Recensione: La luce del tuo volto

Da leggere. E basta.
di Matteo Spadini

LA LUCE DEL TUO VOLTO
Autori: Alan Moore (testi), Felipe Massafera (disegni)
Formato: 48 pagine, b/n, brossurato, 17x26, 8 €
Editore: Edizioni BD

Non abbiamo mai letto nulla di simile. Ecco tutto. E se qualcuno ci avesse detto che un giorno l'avremmo letto, ci saremmo fatti una risata. Una di quelle importanti. Non è facile riassumere 48 pagine di percezione visiva, ma ci proveremo.

Alan Moore comincia con le presentazioni di rito e il lettore si trova subito spiazzato. C'è qualcosa di anomalo, è chiaro. Chi è il narratore? Quanti protagonisti ci sono? Uno. Ma no, sono due. O forse sono di più. E mentre cerchiamo di capire con cosa ci stiamo confrontando, immagini cadenzate ci si stampano in fronte. Brillanti. Nere. Ci confondono, lanciandoci talvolta qualche messaggio inequivocabile. È un viaggio storico, si. Stiamo ripercorrendo la creazione, la vita, i sentimenti, gli oneri, le colpe di un oggetto. Ma ci siamo anche noi in tutto questo. Siamo strettamente legati alla sua luce e a suoi infiniti volti. È logico che sia così. 
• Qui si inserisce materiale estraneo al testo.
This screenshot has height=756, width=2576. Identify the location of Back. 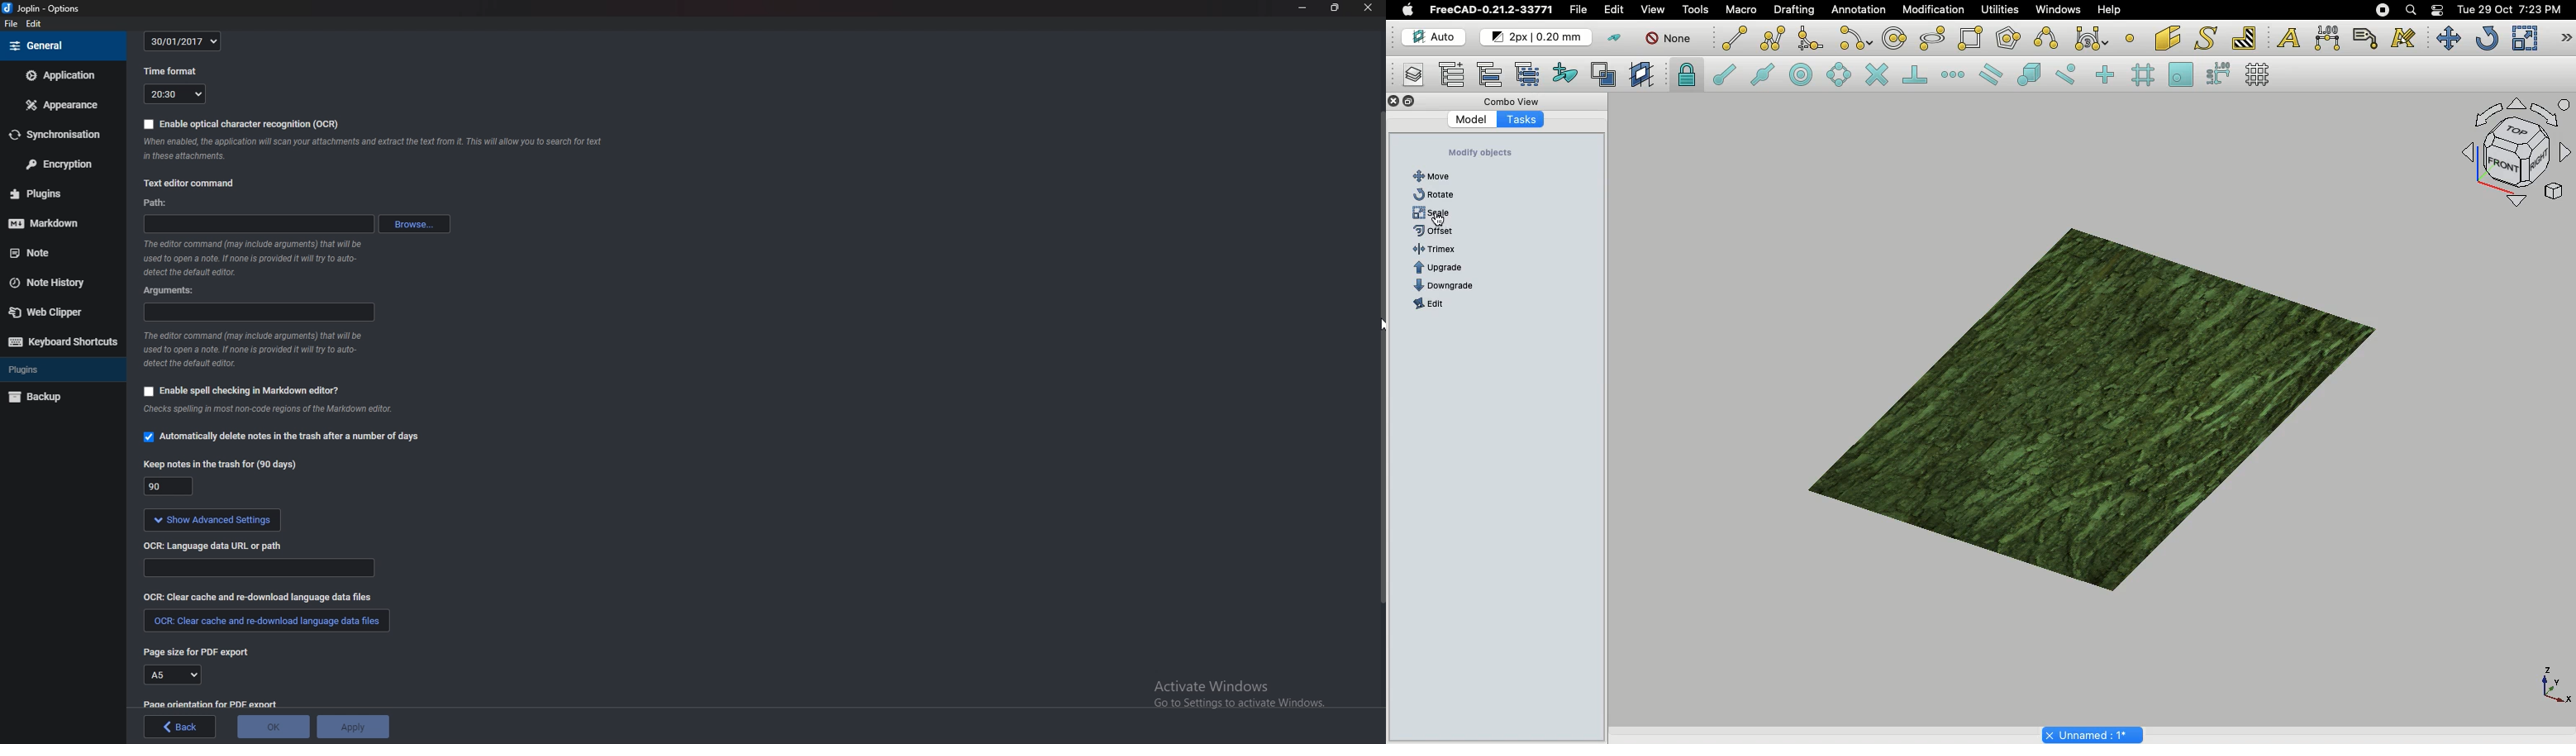
(181, 727).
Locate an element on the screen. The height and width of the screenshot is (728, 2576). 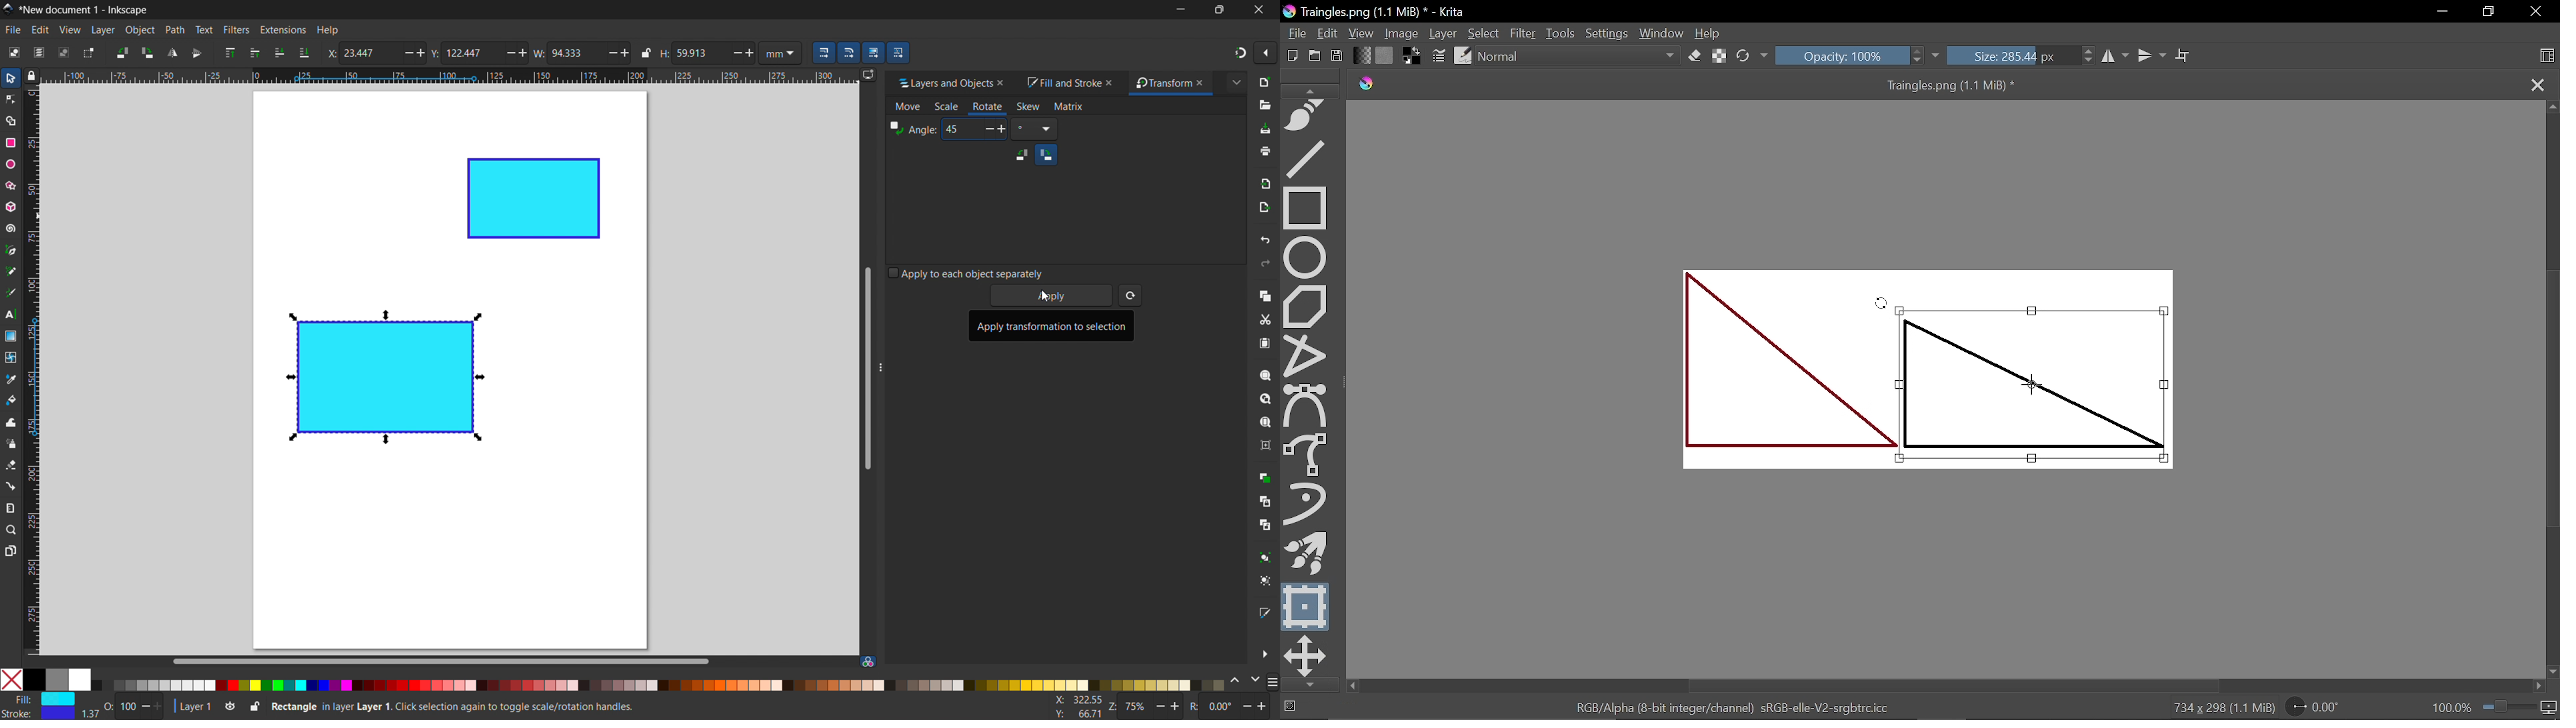
Stroke is located at coordinates (39, 714).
Ma è incredibilmente pauroso come ce lo narra Moore, ci vogliono fegato e stoffa per assemblare un tale mosaico. Ed ecco che intervengono i disegni di Felipe Massafera a dare vita a quel dirompente e tagliente romanzo didascalico. Perché in effetti ci vuole del fegato anche per definirlo fumetto. E noi, forse, non ne abbiamo.

Alan Moore ci fa conoscere un Dio impensabile, ma poi chiaramente riconoscibile. E chi non possiede tale Dio? Chi ancora nella versione antica, chi in quella moderna. Chi lo ha più luminoso, con più profondità, e chi invece si accontenta di averlo. Semplicemente. Ma tutti, me compreso, lo possediamo. E la meravigliosa prova del Bardo consiste nel ribaltare tale certezza. E nel farlo con stile, come solo lui è capace.

Beh, forse non ci siamo spiegati del tutto. E forse sarebbe meglio non riuscirci. Fate una cosa: se avete finito di leggere queste righe in un orario consono ad uscire di casa e a recarvi in una fumetteria, fatelo.